[EXCERPTED DATA Boundary: Start]
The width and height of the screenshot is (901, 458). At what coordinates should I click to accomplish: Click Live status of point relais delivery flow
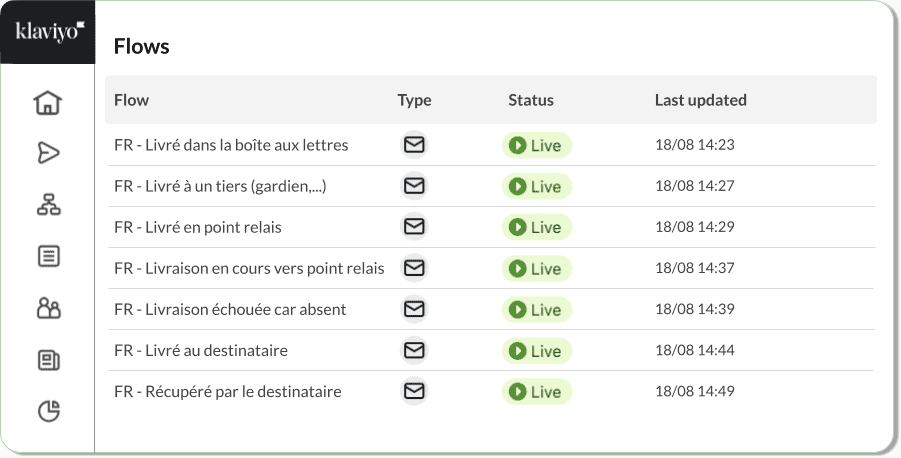(537, 227)
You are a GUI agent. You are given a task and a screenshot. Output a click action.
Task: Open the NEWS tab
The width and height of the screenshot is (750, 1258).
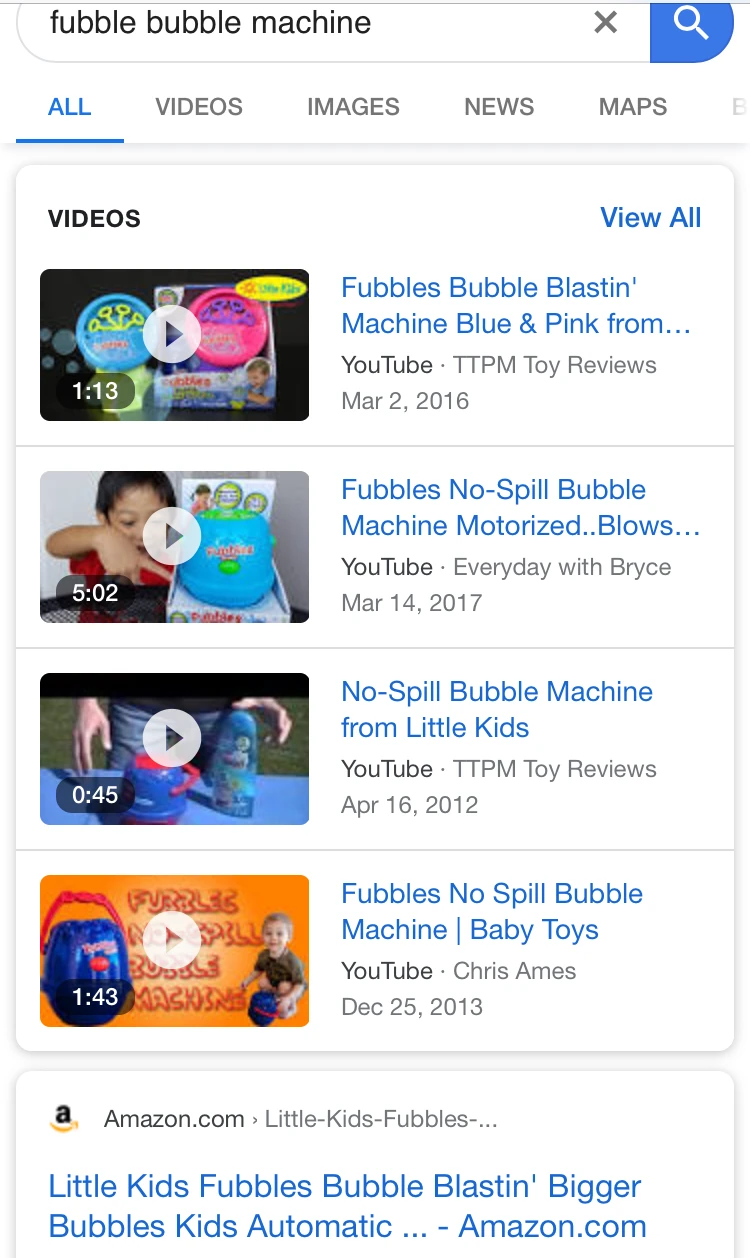499,107
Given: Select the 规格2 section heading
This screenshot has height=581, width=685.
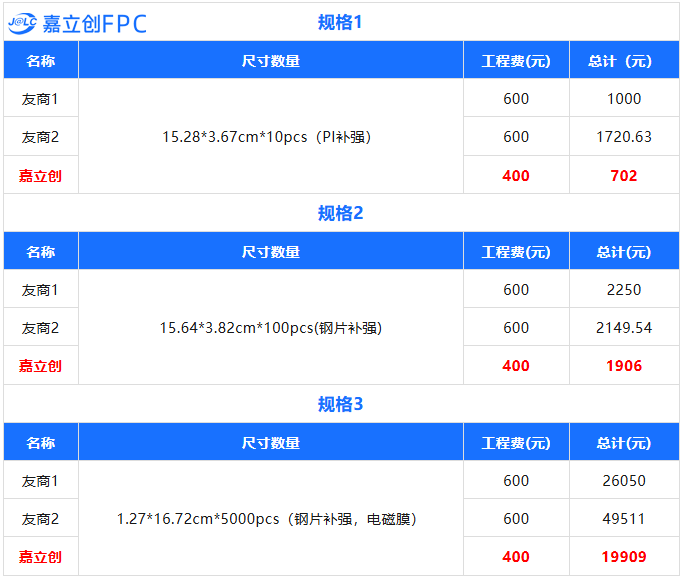Looking at the screenshot, I should [340, 213].
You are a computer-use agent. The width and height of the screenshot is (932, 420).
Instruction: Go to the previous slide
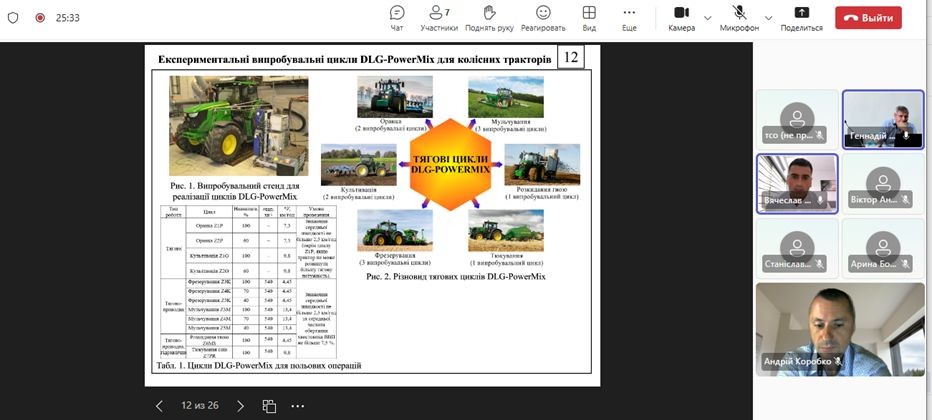tap(159, 406)
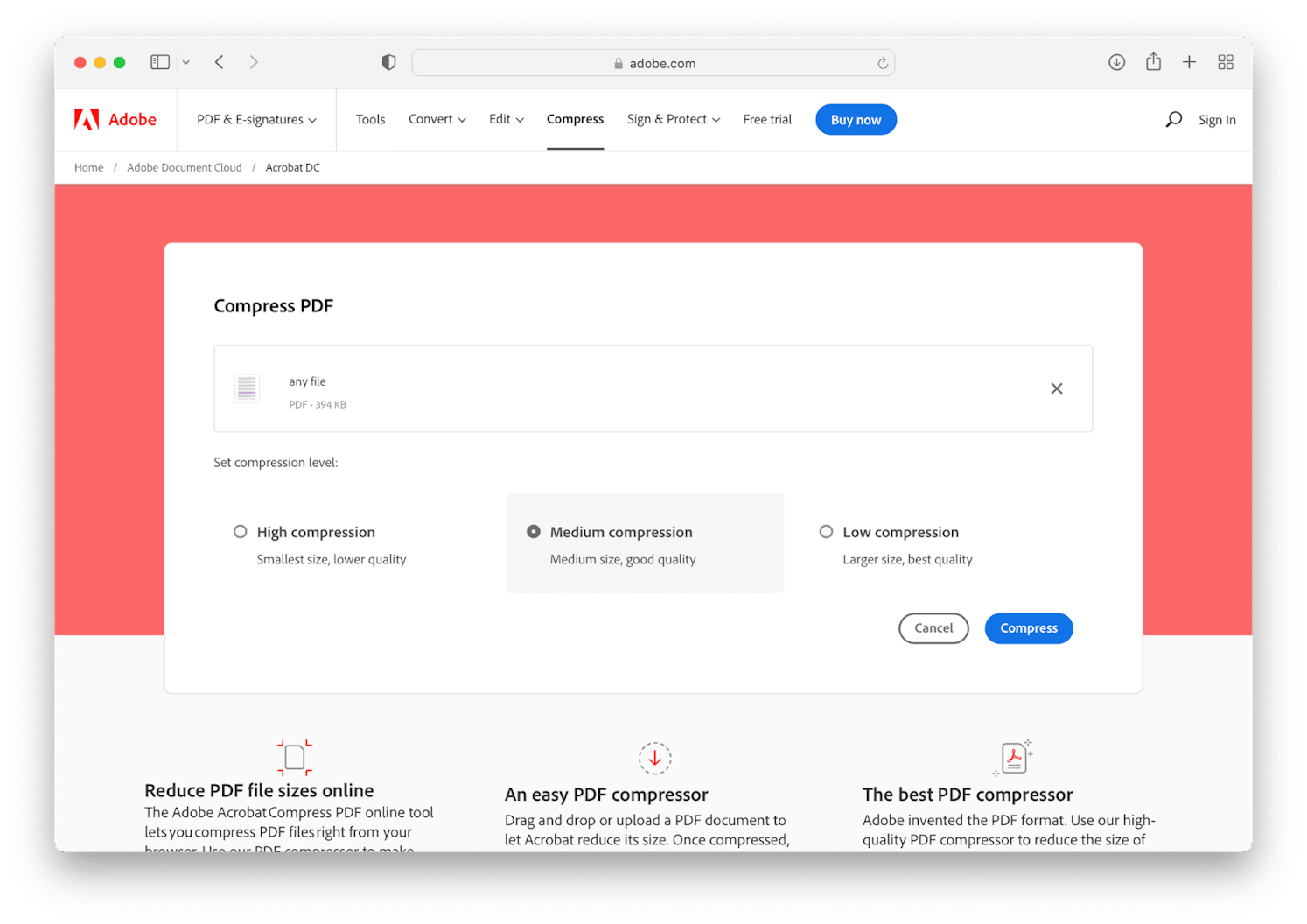Expand the Sign & Protect menu
Image resolution: width=1307 pixels, height=924 pixels.
[x=673, y=120]
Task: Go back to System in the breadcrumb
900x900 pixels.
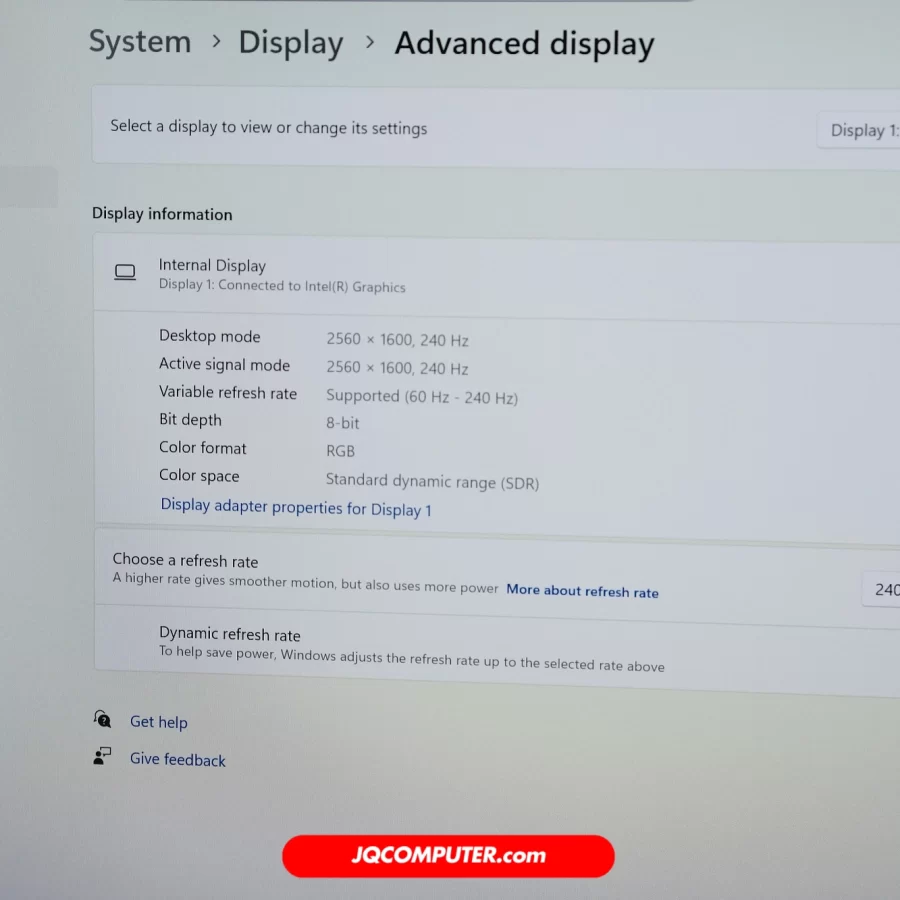Action: pos(140,42)
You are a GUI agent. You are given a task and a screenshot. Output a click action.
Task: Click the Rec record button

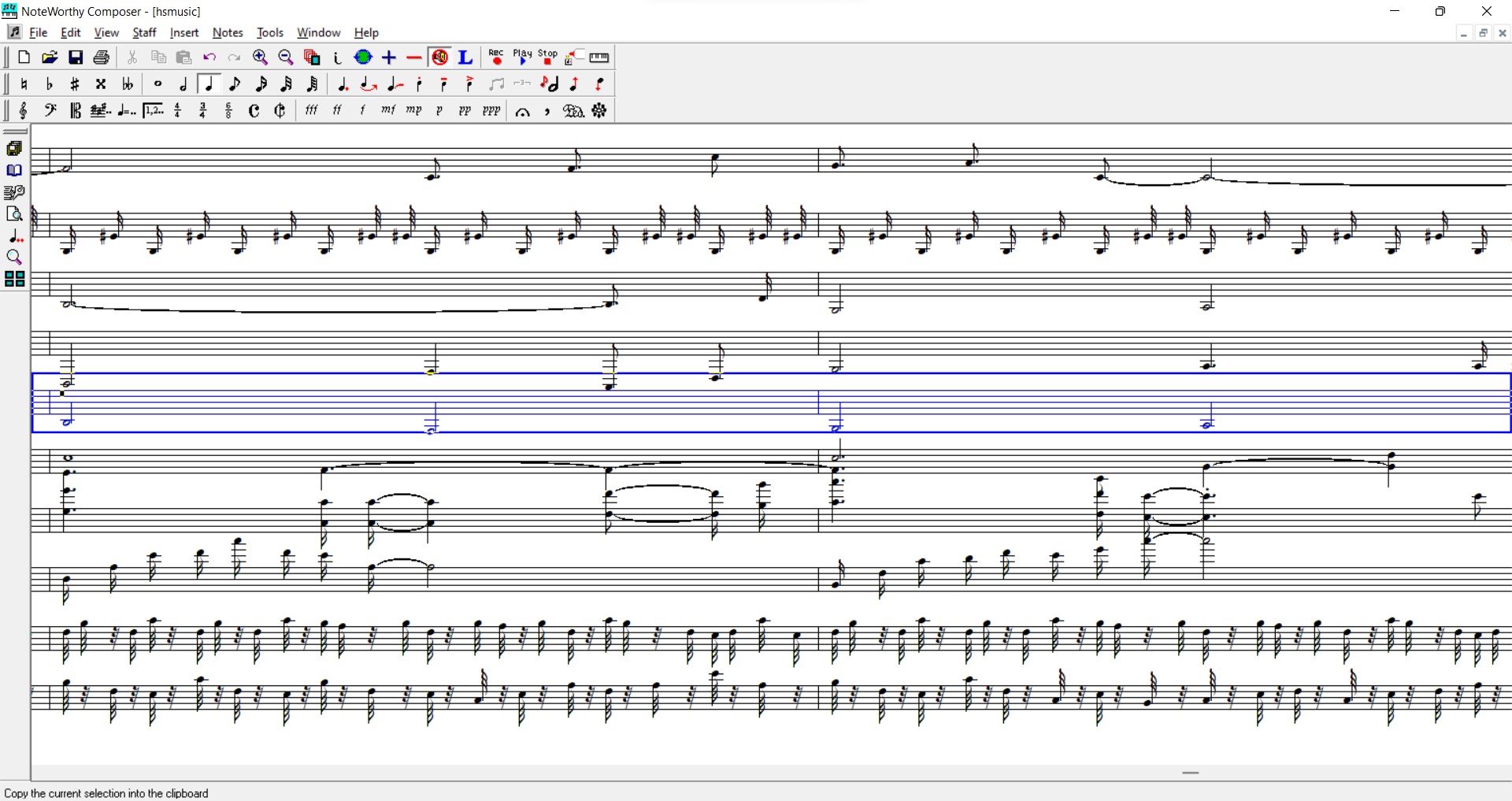pos(496,57)
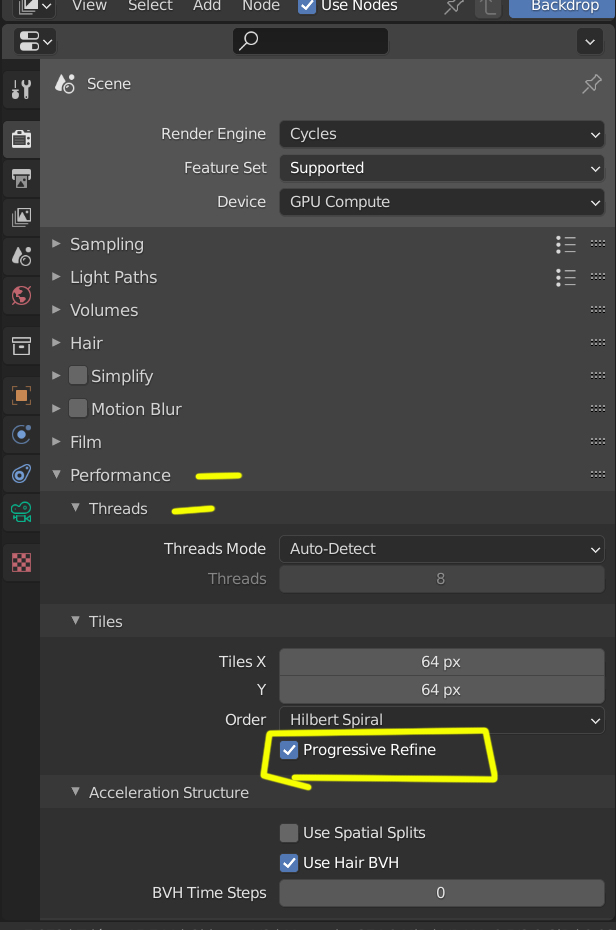616x930 pixels.
Task: Open the Sampling presets list icon
Action: [x=566, y=244]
[EXCERPTED DATA Boundary: End]
Exact copy, pictures excluded: from the line with "You are a computer-use" up to and including the line with "Task: Go back to System in the breadcrumb" in the data above.

### RESPONSE TO THE TASK:
You are a computer-use agent. The width and height of the screenshot is (932, 420).
Instruction: Go to the previous slide
tap(159, 406)
Expand the Sign & Protect menu
Image resolution: width=1307 pixels, height=924 pixels.
[x=673, y=120]
Task: Go back to System in the breadcrumb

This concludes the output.